Heroku is, as I mentioned at the beginning, mainly a Ruby application platform. The command line tool for working with Heroku is a Ruby Gem. We first need to install Ruby and RubyGems. Assuming that has been done, we need to get the heroku gem:

$ sudo gem install heroku

Now we can create an app on the Cedar stack:

$ heroku create --stack cedar
Enter your Heroku credentials.
Email: john.doe@example.com
Password:
Found existing public key: /Users/john/.ssh/id_rsa.pub
Would you like to associate it with your Heroku account? [Yn]
Uploading ssh public key /Users/john/.ssh/id_rsa.pub
Creating furious-sword-794... done, stack is cedar
http://furious-sword-794.herokuapp.com/ | git@heroku.com:furious-sword-794.git
Git remote heroku added

We can list the remote repositories to see what the last sentence above meant:

$ git remote -v
heroku	git@heroku.com:furious-sword-794.git (fetch)
heroku	git@heroku.com:furious-sword-794.git (push)

And finally, in order to deploy our first verison of the web app, we push everything to heroku:

$ git push heroku master
The authenticity of host 'heroku.com (50.19.85.156)' can't be established.
RSA key fingerprint is 8b:48:5e:67:0e:c9:16:47:32:f2:87:0c:1f:c8:60:ad.
Are you sure you want to continue connecting (yes/no)? yes
Warning: Permanently added 'heroku.com,50.19.85.156' (RSA) to the list of known hosts.
Counting objects: 13, done.
Delta compression using up to 2 threads.
Compressing objects: 100% (6/6), done.
Writing objects: 100% (13/13), 1.27 KiB, done.
Total 13 (delta 0), reused 0 (delta 0)

-----> Heroku receiving push
-----> Clojure app detected
-----> Installing Leiningen
       Downloading: leiningen-1.5.2-standalone.jar
       Writing: lein script
-----> Installing dependencies with Leiningen
       Running: lein deps :skip-dev
       Downloading: org/clojure/clojure/1.2.1/clojure-1.2.1.pom from central
       Downloading: ring/ring-core/0.3.8/ring-core-0.3.8.pom from clojars
       ...
       Copying 10 files to /tmp/build_19juox87ngduz/lib
-----> Discovering process types
       Procfile declares types -> web
-----> Compiled slug size is 11.0MB
-----> Launching... done, v4
       http://furious-sword-794.herokuapp.com deployed to Heroku

To git@heroku.com:furious-sword-794.git
 * [new branch]      master -> master

We browse to http://furious-sword-794.herokuapp.com, and we see the text “Hello world” (if you remembered to change back from “Hello everyone”). Now we make a small change:

-  (response "Hello World"))
+  (response "Hello World, I tell you!"))

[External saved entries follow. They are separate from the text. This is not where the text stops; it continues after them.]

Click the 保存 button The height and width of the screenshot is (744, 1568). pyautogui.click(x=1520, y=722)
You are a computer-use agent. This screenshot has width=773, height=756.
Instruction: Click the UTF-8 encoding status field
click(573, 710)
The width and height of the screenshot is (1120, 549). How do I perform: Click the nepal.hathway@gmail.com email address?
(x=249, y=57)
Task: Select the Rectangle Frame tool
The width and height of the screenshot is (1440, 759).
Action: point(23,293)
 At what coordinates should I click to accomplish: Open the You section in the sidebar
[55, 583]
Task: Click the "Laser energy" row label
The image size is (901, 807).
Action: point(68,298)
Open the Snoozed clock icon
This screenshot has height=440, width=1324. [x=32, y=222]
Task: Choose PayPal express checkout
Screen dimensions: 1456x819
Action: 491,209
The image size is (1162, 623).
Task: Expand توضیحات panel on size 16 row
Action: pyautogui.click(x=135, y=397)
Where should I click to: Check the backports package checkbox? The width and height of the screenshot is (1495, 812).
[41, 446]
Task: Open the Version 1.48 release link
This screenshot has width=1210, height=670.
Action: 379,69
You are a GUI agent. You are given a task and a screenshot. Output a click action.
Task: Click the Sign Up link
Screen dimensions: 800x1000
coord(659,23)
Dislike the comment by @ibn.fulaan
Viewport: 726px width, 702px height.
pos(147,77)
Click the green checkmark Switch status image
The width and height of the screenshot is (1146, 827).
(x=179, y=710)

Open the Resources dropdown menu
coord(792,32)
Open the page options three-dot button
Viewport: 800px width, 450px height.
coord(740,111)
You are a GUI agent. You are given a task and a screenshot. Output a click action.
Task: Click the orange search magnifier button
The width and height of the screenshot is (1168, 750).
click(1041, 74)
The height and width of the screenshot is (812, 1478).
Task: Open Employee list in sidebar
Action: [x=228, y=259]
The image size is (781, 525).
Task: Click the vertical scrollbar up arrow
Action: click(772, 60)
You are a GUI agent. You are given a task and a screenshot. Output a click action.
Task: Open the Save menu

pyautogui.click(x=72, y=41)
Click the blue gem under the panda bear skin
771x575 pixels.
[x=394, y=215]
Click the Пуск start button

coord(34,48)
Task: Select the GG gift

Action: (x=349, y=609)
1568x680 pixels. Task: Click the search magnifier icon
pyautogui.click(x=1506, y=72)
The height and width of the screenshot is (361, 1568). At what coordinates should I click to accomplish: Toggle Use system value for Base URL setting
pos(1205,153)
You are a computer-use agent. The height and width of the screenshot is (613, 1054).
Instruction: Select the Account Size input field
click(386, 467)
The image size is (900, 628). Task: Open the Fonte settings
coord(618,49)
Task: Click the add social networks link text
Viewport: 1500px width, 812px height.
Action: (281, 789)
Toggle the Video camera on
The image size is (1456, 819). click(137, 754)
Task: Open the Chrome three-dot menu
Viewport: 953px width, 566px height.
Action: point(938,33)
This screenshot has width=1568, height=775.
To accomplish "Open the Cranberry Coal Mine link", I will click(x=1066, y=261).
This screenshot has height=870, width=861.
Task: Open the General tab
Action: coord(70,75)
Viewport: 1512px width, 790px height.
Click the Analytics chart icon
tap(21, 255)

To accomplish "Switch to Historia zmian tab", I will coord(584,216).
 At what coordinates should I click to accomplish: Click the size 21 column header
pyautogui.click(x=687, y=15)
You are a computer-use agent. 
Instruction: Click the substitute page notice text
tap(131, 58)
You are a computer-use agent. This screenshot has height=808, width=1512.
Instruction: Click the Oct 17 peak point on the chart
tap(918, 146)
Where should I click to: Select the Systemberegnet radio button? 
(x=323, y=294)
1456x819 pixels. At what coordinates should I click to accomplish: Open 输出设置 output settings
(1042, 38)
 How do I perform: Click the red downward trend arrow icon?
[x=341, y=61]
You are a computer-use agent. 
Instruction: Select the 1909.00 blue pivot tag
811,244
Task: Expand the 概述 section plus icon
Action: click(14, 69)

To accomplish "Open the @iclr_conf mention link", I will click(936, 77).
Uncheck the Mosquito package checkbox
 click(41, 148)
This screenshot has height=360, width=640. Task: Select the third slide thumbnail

All we need to do to deploy the change is to commit it, and then push to heroku:

$ git ci -a
$ git push heroku master

When we reload the page, the new text is there.

Roll back to previous release

We can list the releases that have been pushed:

$ heroku releases
Rel   Change                          By                    When
----  ----------------------          ----------            ----------
v5    Deploy 34516b0                  john.doe@examp..  3 minutes ago
v4    Deploy e471ca1                  john.doe@examp..  5 minutes ago

Let’s say there was a problem with the release that was just deployed, and we want to roll back. With Heroku, it’s trivial to roll back to the previous release:

$ heroku rollback
Rolled back to v4

When we’re done with this web app completely, we can destroy it like this:

$ heroku apps:destroy

It’s even possible to roll back to earlier releases, but I won’t show that here. This concludes the Clojure-on-Heroku guide. Thank you for your time.

References

  1. Heroku: http://www.heroku.com/
  2. Clojure: http://clojure.org/
  3. Ring library: https://github.com/mmcgrana/ring
  4. Leiningen: https://github.com/technomancy/leiningen
  5. Compojure: https://github.com/weavejester/compojure/wiki
  6. FlightCaster uses Clojure and Heroku: http://www.infoq.com/articles/flightcaster-clojure-rails
  7. I got the idea for this blog from this Gist: https://gist.github.com/1001206

This Post Has 5 Comments

  1. Thanks! This article got me to fire up my Heroku account, that had been sitting idle since my last heroku app using ruby.

  2. I’ve been playing with a Clojure/Ring webapp with a view to deploying on AWS, but heroku looks like a very tempting alternative.